"Saya pernah diminta uang total Rp 2,2 miliar yang mengatasnamakan Anas Urbaningrum," kata Teuku Bagus saat menjalani pemeriksaan sebagai terdakwa dalam persidangan di Pengadilan Tipikor Jakarta, Selasa (10/6).
Uang itu, kata dia, diserahkan tak langsung seperti yang diminta. Uang diserahkan dalam tiga tahap. Pertama diserahkan sebanyak Rp 1,5 miliar melalui Munadi Herlambang, anak dari Deputi Bidang Logistik Kementerian Negara BUMN, Muhayatt.
"Sisanya, Rp 500 juta atas permintaan Direktur operasi saya. Kemudian Rp 200 Juta saya bayarkan kepada saudara Ketut Darmawan, Direktur Operasi PT PP (Pembangunan Perumahan) atas perintah Muhayatt," urainya.

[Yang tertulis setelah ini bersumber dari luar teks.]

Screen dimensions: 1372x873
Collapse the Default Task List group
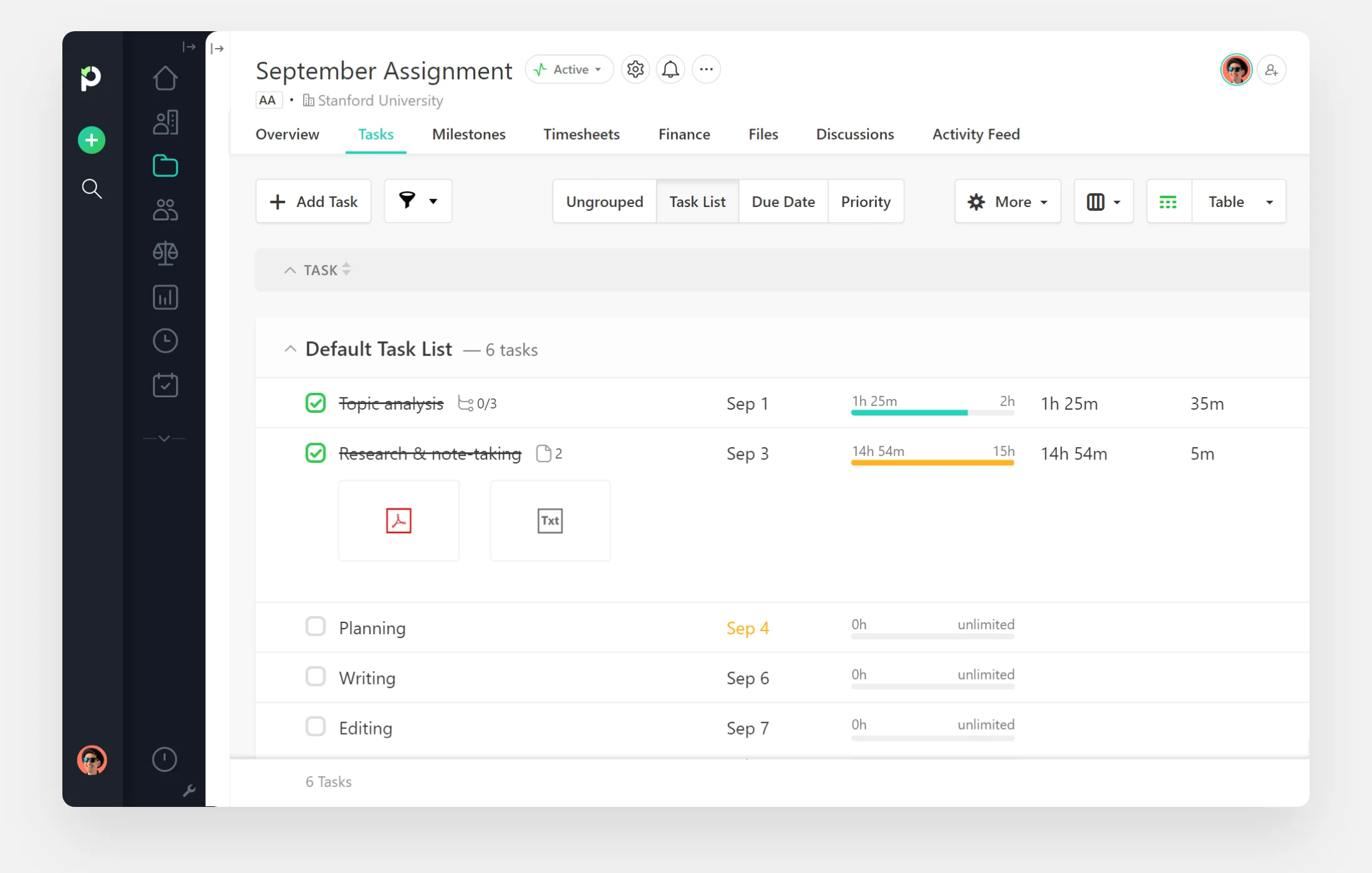(290, 349)
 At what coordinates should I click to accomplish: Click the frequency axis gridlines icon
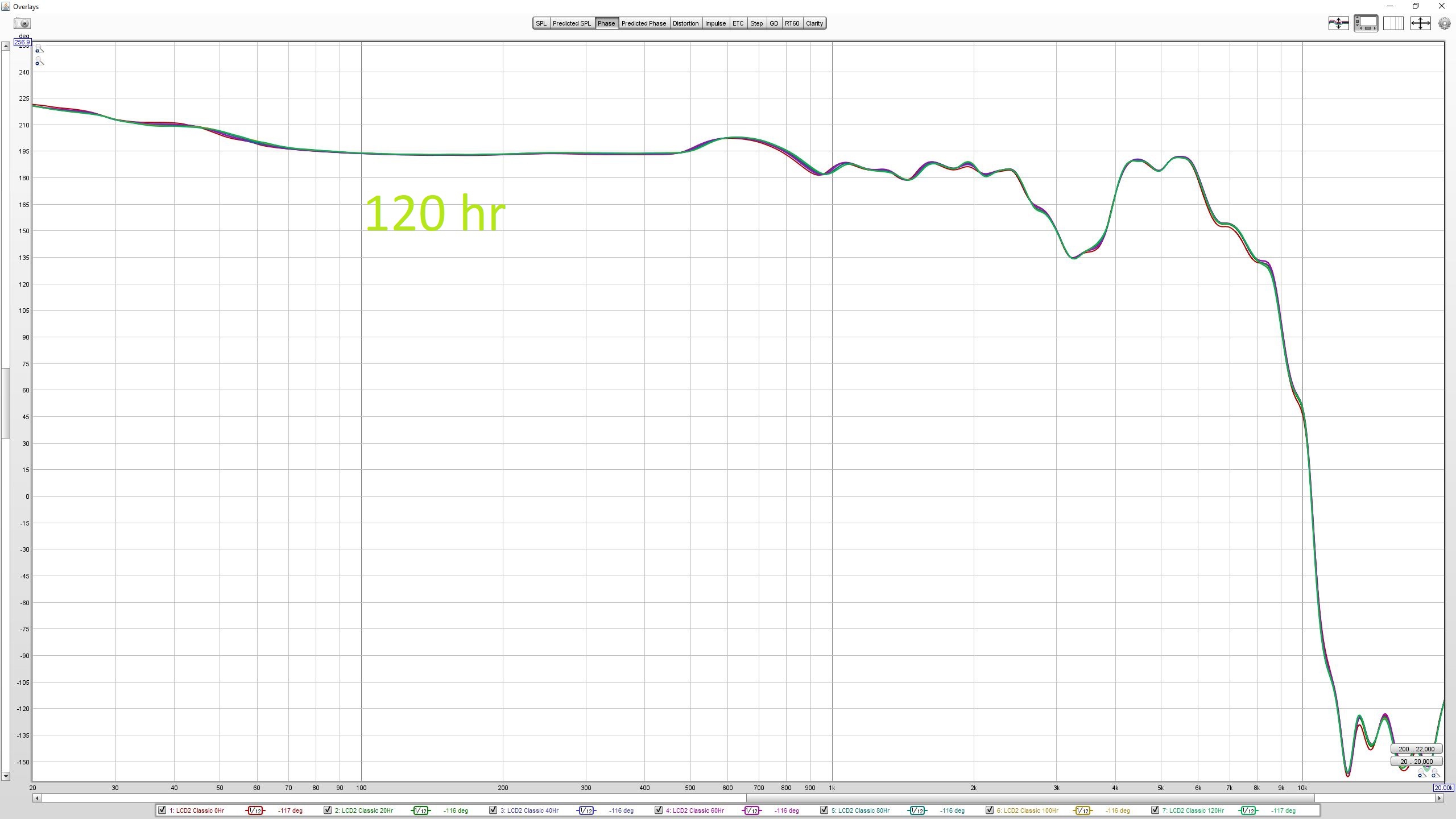pyautogui.click(x=1393, y=23)
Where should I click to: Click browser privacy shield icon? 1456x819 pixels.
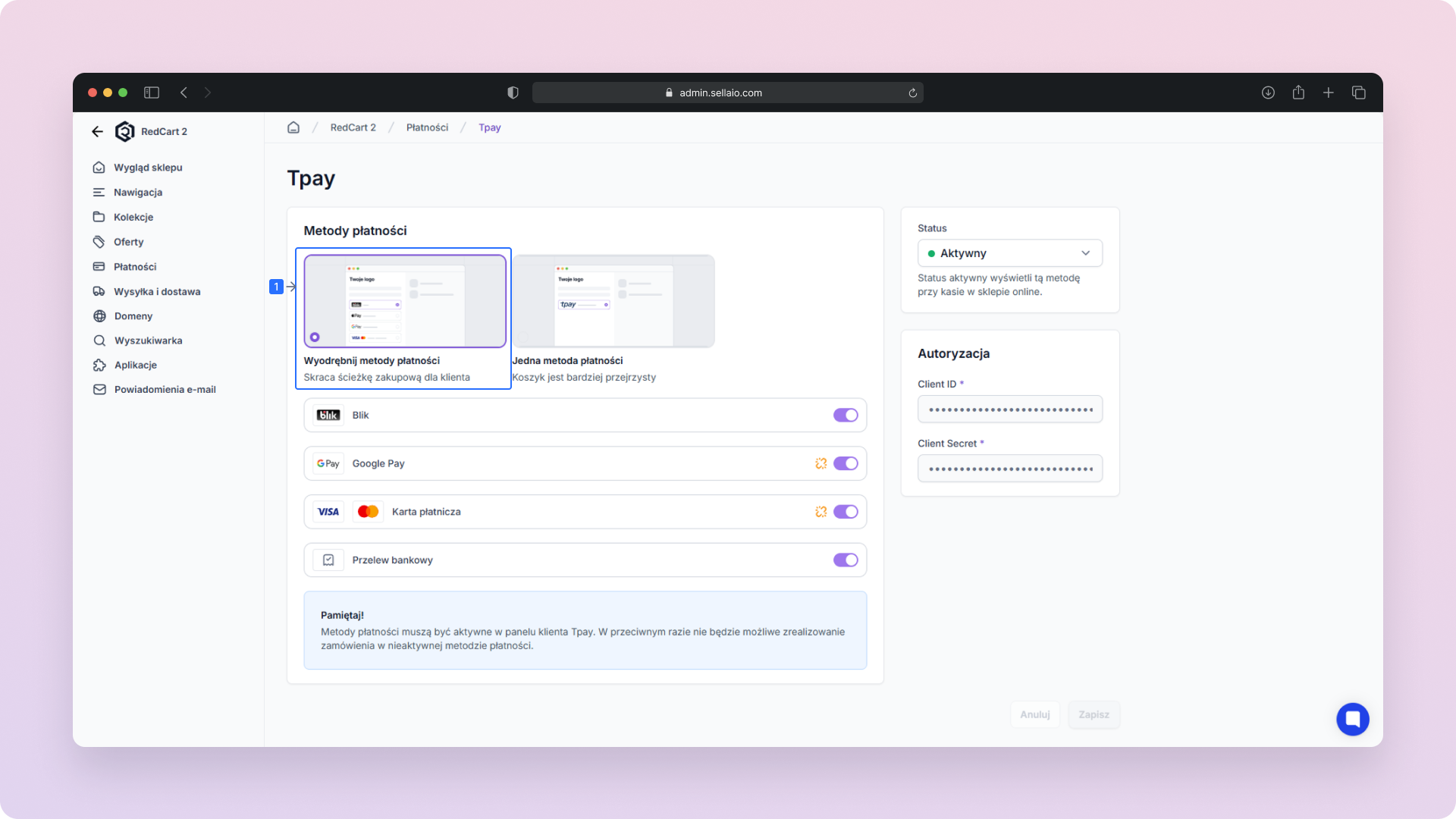point(513,93)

Anas Urbaningrum didakwa menerima gratifikasi dan uang sebesar Rp 116 miliar dan US$5.261.070 yang berasal dari APBN terkait kasus ini. Pertama, Anas diduga menerima uang sebesar Rp 2.10.000.000 dari PT Adhi Karya untuk membantu pencalonan sebagai ketua umum di kongres Partai Demokrat tahun 2010.

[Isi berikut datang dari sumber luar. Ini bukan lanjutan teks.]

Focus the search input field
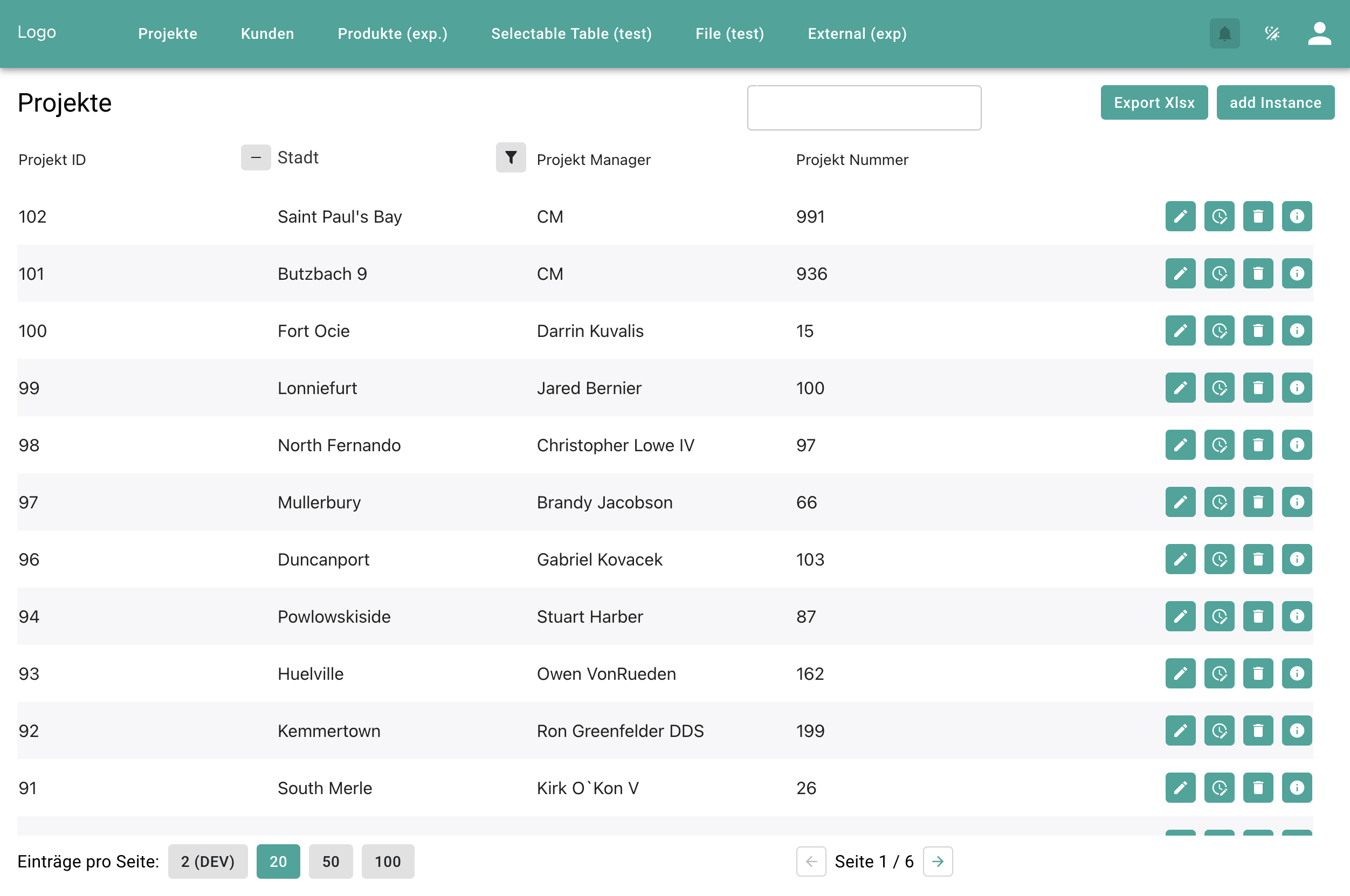This screenshot has height=896, width=1350. click(863, 108)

Kedua, Anas diduga menerima uang dari Permai Grup sebesar Rp 84.515.650.000 dan US$36.070 untuk keperluan persiapan pencalonan ketua umum Partai Demokrat. Selanjutnya, Anas diduga menerima uang dari Permai Grup sebesar Rp 30.000.000.000 dan US$5.225.000 untuk keperluan pelaksanaan pemilihan ketua umum Partai Demokrat.

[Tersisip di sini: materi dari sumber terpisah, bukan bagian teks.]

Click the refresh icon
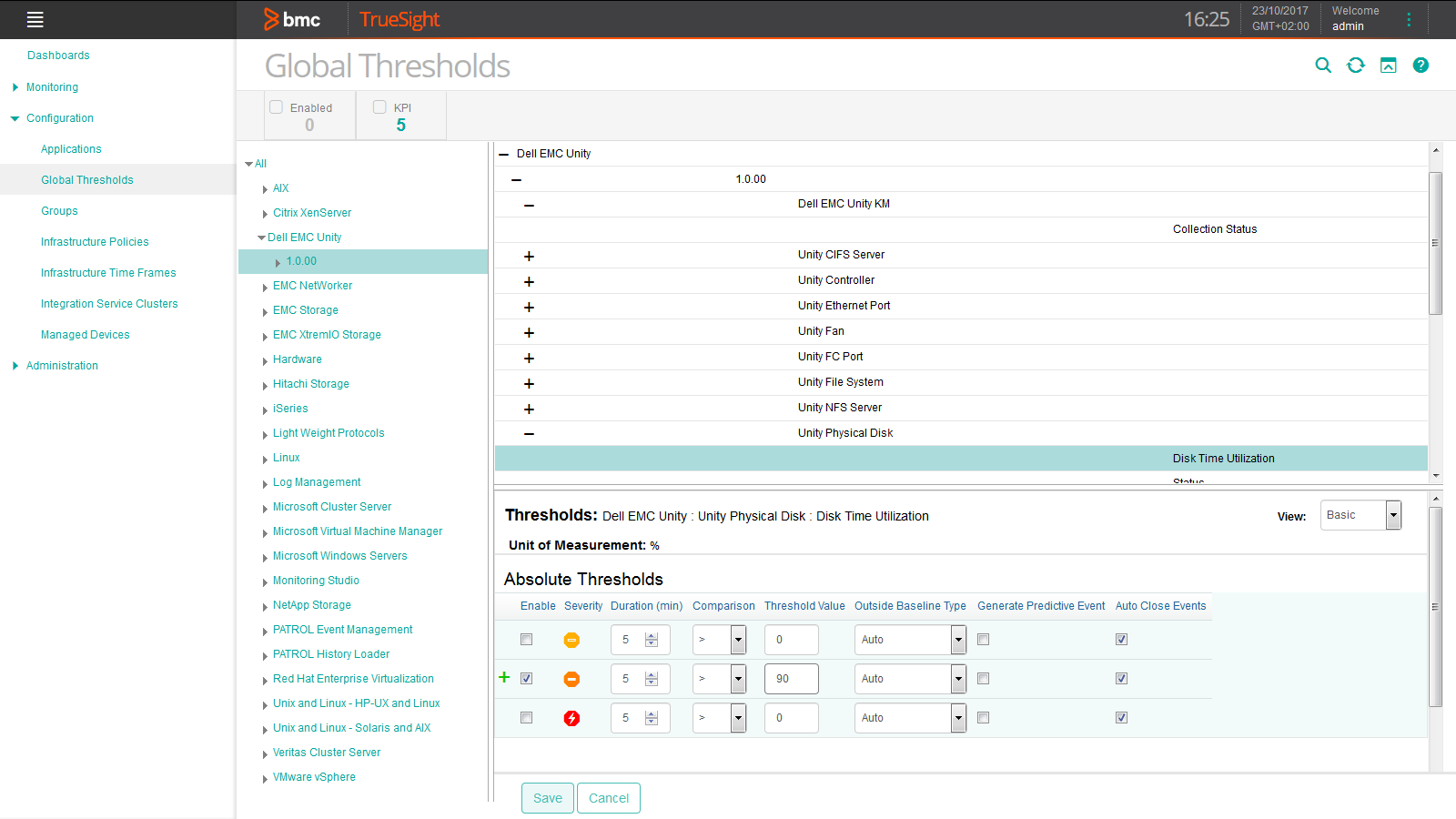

Keempat, pada tanggal 12 November 2009, Anas diduga menerima satu unit mobil Toyota Harrier seharga Rp670.000.000 dari petinggi PT Adhi Karya, Teuku Bagus M Noor.
Kelima, Anas diduga menerima fasilitas terkait pencalonannya sebagai ketua umum Partai Demokrat dari Lingkaran Survei Indonesia (LSI) sejumlah Rp 478.632.230. Dengan pertimbangan, jika Anas terpilih sebagai ketua umum Demokrat, maka semua proyek survei politik terhadap calon kepala daerah dari Partai Demokrat akan diserahkan kepada LSI. Soal ini, pendiri LSI, Denny JA, sudah membantahnya. Denny mengatakan hubungan lembaganya dengan Anas murni bisnis.
Terakhir, Anas juga diduga menerima satu unit mobil Toyota Vellfire senilai Rp 735.000.000 dari PT Atrindo Internasional.